Eysselein V E, Eberlein G A, Grandt D, Schaeffer M, Zehres B, Behn U, Schaefer D, Goebell H, Davis M, Lee T D
Harbor-UCLA Medical Center, Department of Gastroenterology, Torrance 90509.
Peptides. 1990 Jan-Feb;11(1):111-6. doi: 10.1016/0196-9781(90)90118-o.
PYY was purified from canine colonic mucosa by sequential steps of reverse phase HPLC and ion-exchange FPLC. Microsequence, amino acid and mass spectral analyses of the purified peptide and its tryptic fragments were consistent with the structure: YPAKPEAPGEDASPEELSRYYASLRHYLNLVTRQRY-amide.
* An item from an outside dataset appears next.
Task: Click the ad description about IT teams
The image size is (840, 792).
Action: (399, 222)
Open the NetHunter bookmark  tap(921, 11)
Canine PYY(1-36) has the identical sequence as porcine and rat PYY but differs from human PYY at position 3, with Ala instead of Ile, and position 18, with Ser instead of Asn. A smaller form, PYY(3-36), was also purified and characterized. It may differ in its biological activity from the intact peptide and could act as a partial antagonist or agonist of PYY(1-36).
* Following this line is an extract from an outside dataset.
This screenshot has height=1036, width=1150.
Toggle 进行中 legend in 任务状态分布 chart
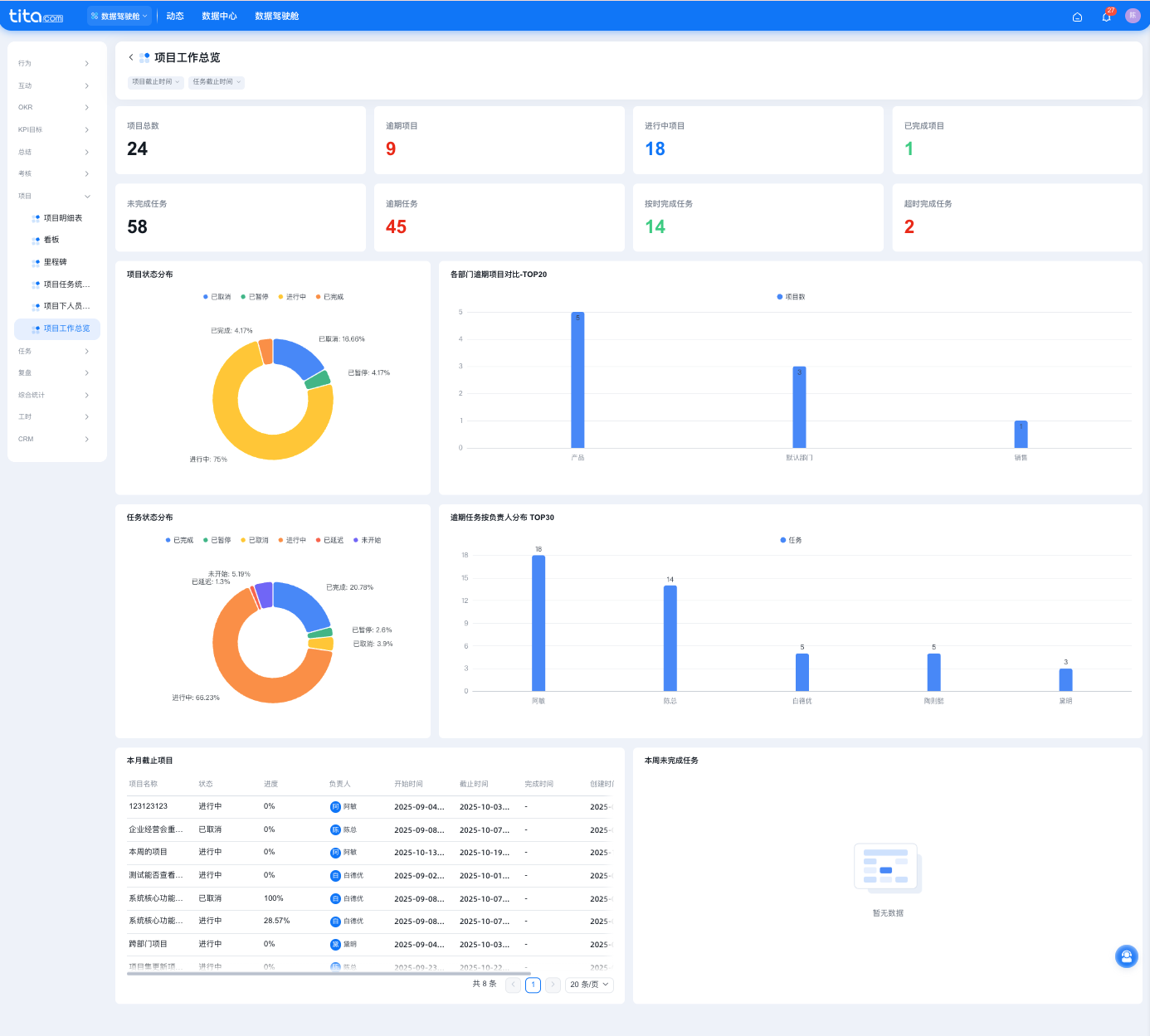292,540
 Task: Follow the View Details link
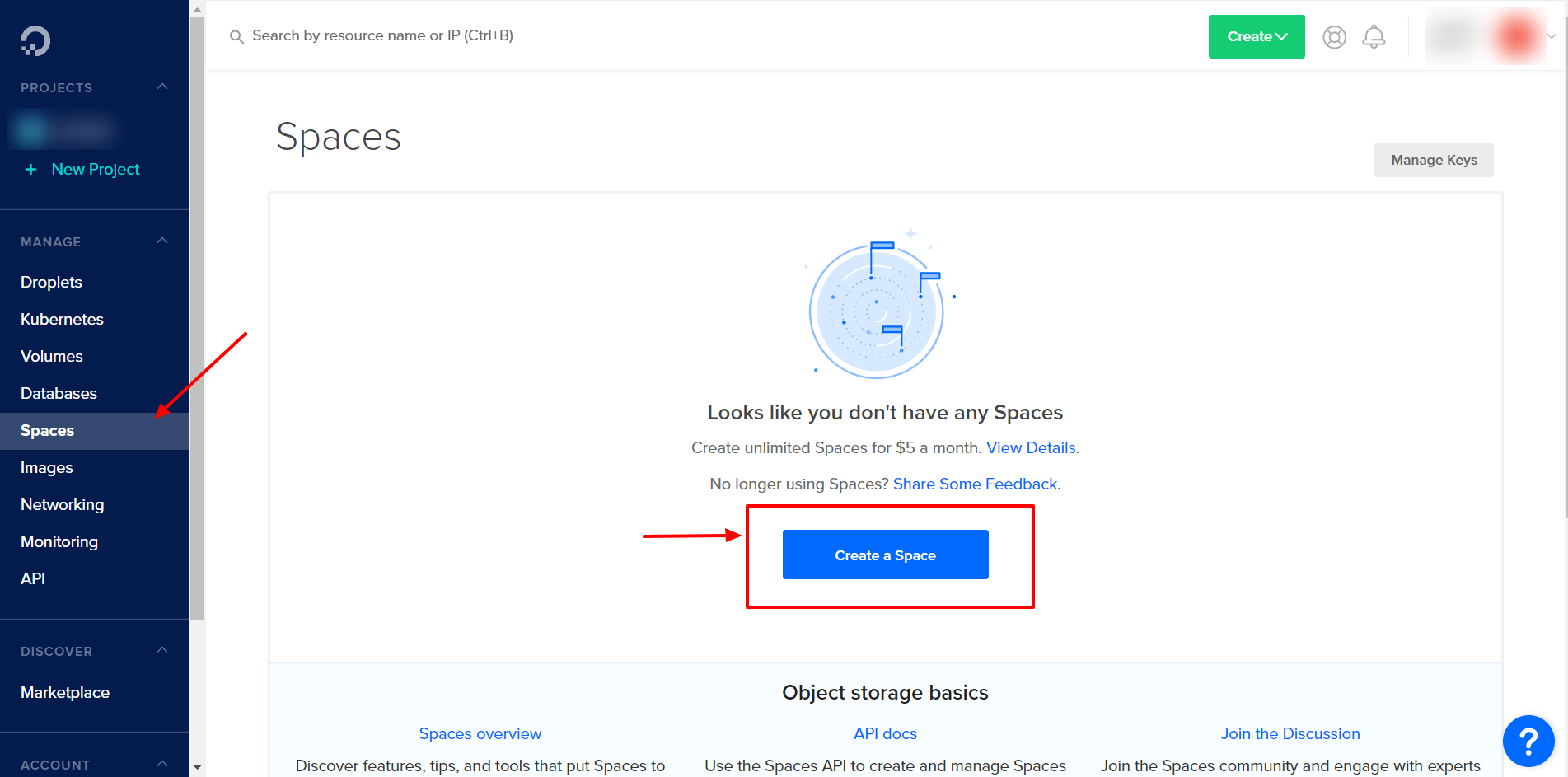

通过反相高效液相色谱(HPLC)和离子交换快速蛋白质液相色谱(FPLC)的连续步骤,从犬结肠黏膜中纯化出肽YY(PYY)。对纯化后的肽及其胰蛋白酶片段进行微序列分析、氨基酸分析和质谱分析,结果与以下结构一致:YPAKPEAPGEDASPEELSRYYASLRHYLNLVTRQRY-酰胺。犬PYY(1-36)与猪和大鼠的PYY序列相同,但在第3位与人类PYY不同,犬为丙氨酸(Ala)而非异亮氨酸(Ile),在第18位也不同,犬为丝氨酸(Ser)而非天冬酰胺(Asn)。还纯化并鉴定了一种较小的形式,即PYY(3-36)。它的生物活性可能与完整肽不同,并且可能作为PYY(1-36)的部分拮抗剂或激动剂发挥作用。